İmamoğlu’na terör soruşturmasından ceza vermeyerek İBB’ye kayyum atamasının önüne geçen adalet sisteminin,

Yolsuzluk dosyasında da aynı hakkaniyetle işleyeceğini, baskı altında kalmadan karar vereceğini umuyorum.

Eğer gerçekte bir yolsuzluk söz konusuysa bunun bir kumpas olmadığını, delilleriyle ispatlayarak, halkın adalet sistemine duyduğu saygının gereğini yapmaları lazım.

Hiç kusura bakmasınlar bizim “Gizli tanık alerjimiz var”

Gizli tanık adı altında geçmişte kimlere ne kumpaslar kurulduğunu ne mağduriyetler yaşatıldığını unutmadık!

Diyorlar ki; sadece gizli tanıklar değil, sağlam ihbarlar da var!

Hatta ihbar yapanlar İmamoğlu’nun kendi ekibinden diyorlar.

İmamoğlu’nun başını yakanların CHP’liler olduğu pompalanıyor.

*

Şahsen hiçbir zaman kendimi Ekrem Başkana kefil olacak düzeyde hissetmem söz konusu dahi olamaz.

Ancak böyle havada kalan, ayakları yere basmayan suçlamalarla hak gaspı da yapılamaz.

Bu halkın aklını ikna etmek zorundasınız.

Neden sadece CHP’li belediyelere yolsuzluk suçlamaları yapılıyor, neden sadece CHP’li belediyelere soruşturma açılıyor” sorusunun cevabını bu vatandaş merak ediyor.

AKP’li belediyelere soruşturma başlatılmamasının sebebi, AKP’lilerin sadakatinden mi kaynaklı?

Onlarda yanlış işler olmuyor mu, olduğunda ise kimse kendi adamını satmıyor demek mi bu?

İşte böyle olduğu zaman yargıya olan güven hasar alıyor.

Dolayısıyla da iş siyasi zemine sokuluyor.

Ve o zemin çok tehlikeli!

O zeminde hakikatlerin yerini tarafgirlik alıyor, algı alıyor, intikamcılık alıyor, düşmanlık alıyor.

Şu an geldiğimiz yer tam da burası…

Hukuk devre dışı bırakıldığında veya tam tersi, yargıyı hedef yaptığında, rekabetin yerini ihtiraslar aldığında, bu memlekette sokaklar daha çok karışır.

Bugün CHP’liler sokağa indi, yarın karşıt görüşlerin inmeyeceğinin garantisini kim verebilir?
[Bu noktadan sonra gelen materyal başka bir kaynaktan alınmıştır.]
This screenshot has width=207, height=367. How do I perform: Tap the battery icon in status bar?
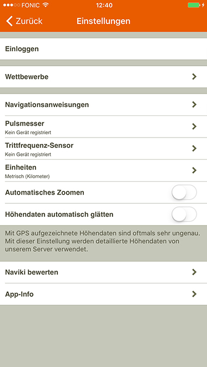click(x=193, y=5)
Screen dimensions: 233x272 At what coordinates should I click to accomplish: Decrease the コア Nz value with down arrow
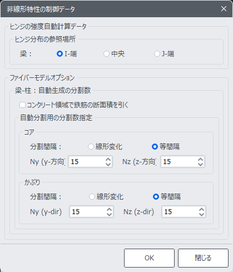pyautogui.click(x=200, y=164)
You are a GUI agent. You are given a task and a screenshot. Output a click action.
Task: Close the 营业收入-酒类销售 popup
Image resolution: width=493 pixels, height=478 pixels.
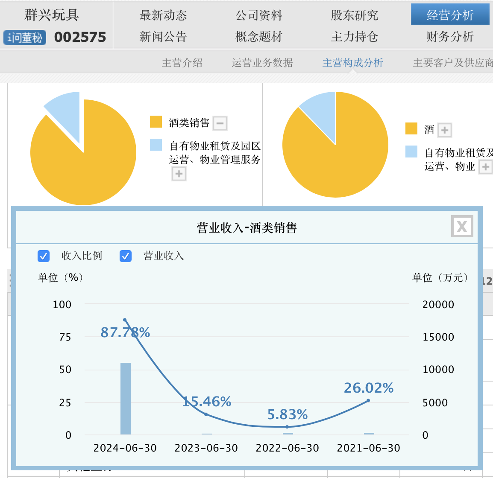pos(462,226)
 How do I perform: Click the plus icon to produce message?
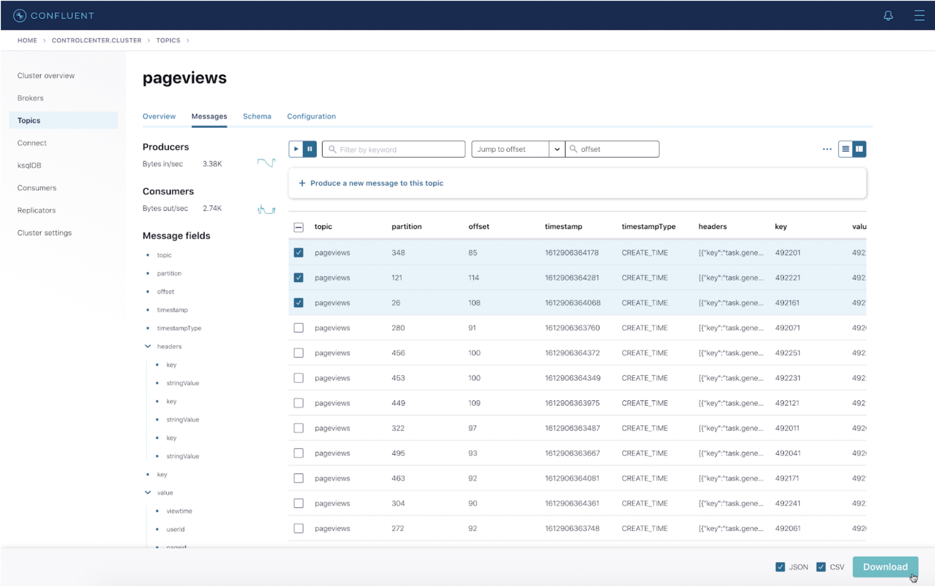tap(302, 183)
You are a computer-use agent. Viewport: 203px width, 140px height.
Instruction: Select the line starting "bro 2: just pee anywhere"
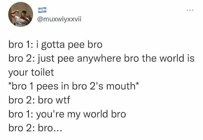pyautogui.click(x=102, y=59)
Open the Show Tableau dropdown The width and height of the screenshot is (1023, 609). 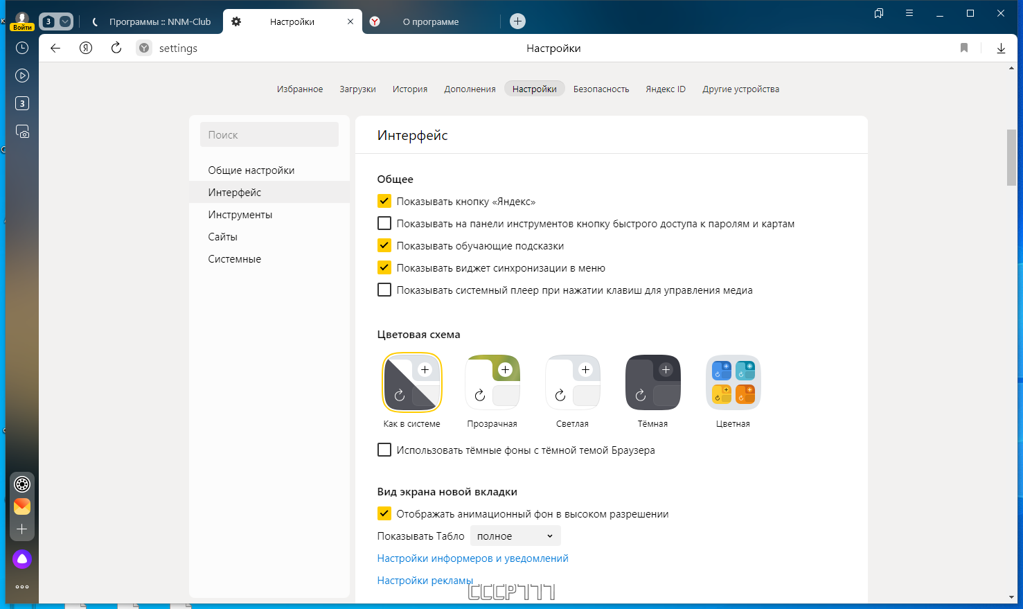[x=515, y=536]
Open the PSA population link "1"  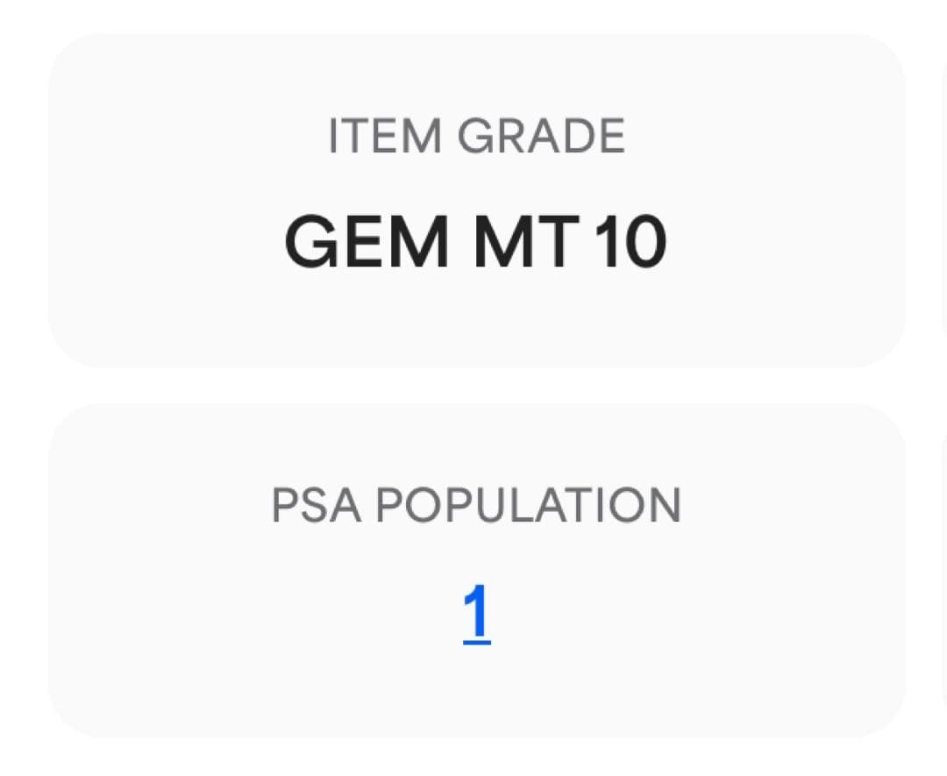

Tüm bunlara değer mi peki?

Bu memlekete huzur ve barış gelmesi için illa canımızı yakmak zorunda mısınız?

Demokrasiye ne oldu?

Cumhuriyete ne oldu?

Hak ve özgürlüklere ne oldu?

İnsanca bir arada yaşamaya, yaşam hakkına saygıya ne oldu?

Neyi paylaşamıyoruz?

Neden her şey siyaset oldu?

*

Ez cümle…

Böyle memlekette bize konu bitmez!

Ekrem İmamoğlu, CHP, Kurultay, belediyelerin durumu, tutuklama, sokak eylemleri, Kocaeli örgütleri gibi daha yazacak, ele alacak pek çok konu bizi bekliyor.

Sıcağı sıcağına aklıma gelenleri söylemiş oldum.